3. The APT traffic detection method based on knowledge graphs according to claim 1, characterized in that, Step (1) includes the following sub-steps: (1.1) Perform preliminary analysis on network data packets, obtain multiple network data streams based on the identifiers of the network data packets, and use network devices to generate multiple NetFlow data of multiple network data streams in the network to obtain the feature values of the NetFlow data; (1.2) Convert the non-decimal numeric feature values that appear in the feature values of the NetFlow data into decimal numeric feature values; encode the non-numeric feature values in the feature values of the NetFlow data starting from 0 and convert them into integers; convert all feature values of the NetFlow data into floating-point numbers and generate a list of floating-point numbers; (1.3) Based on the known information, classify the NetFlow data in the form of a floating-point number list to determine whether the NetFlow data is APT attack behavior data; the types of NetFlow data include APT attack behavior NetFlow data and non-APT attack behavior NetFlow data; the known information includes the identifier of the network data packet, the generation method of the data packet, the purpose of the network data stream, whether the network data stream is a network data stream generated by simulating an APT attack, and the APT network traffic tracing report.
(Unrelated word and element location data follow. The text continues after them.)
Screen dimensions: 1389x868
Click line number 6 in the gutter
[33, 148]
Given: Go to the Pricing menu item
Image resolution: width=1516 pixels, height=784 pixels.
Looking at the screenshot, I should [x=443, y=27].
4. The APT traffic detection method based on knowledge graphs according to claim 3, characterized in that, The NetFlow data features include at least one of the following: data flow duration, protocol type, source port number, data flow direction, destination port number, status, source service bytes, destination service bytes, total number of data packets, total number of transmitted bytes, and number of bytes transmitted at the source address.
5. The APT traffic detection method based on knowledge graphs according to claim 4, characterized in that, Step (4) includes the following sub-steps: (4.1) Construct a network traffic knowledge graph for network data packets of unknown network data streams based on steps (1.1), (1.2), and (2); (4.2) Input the network traffic knowledge graph obtained in step (4.1) into the APT attack behavior data flow knowledge graph classifier model obtained in step (3) for analysis, and output whether the current knowledge graph is an APT attack behavior data flow knowledge graph, so as to determine whether the unknown network data flow is an APT attack behavior network data flow.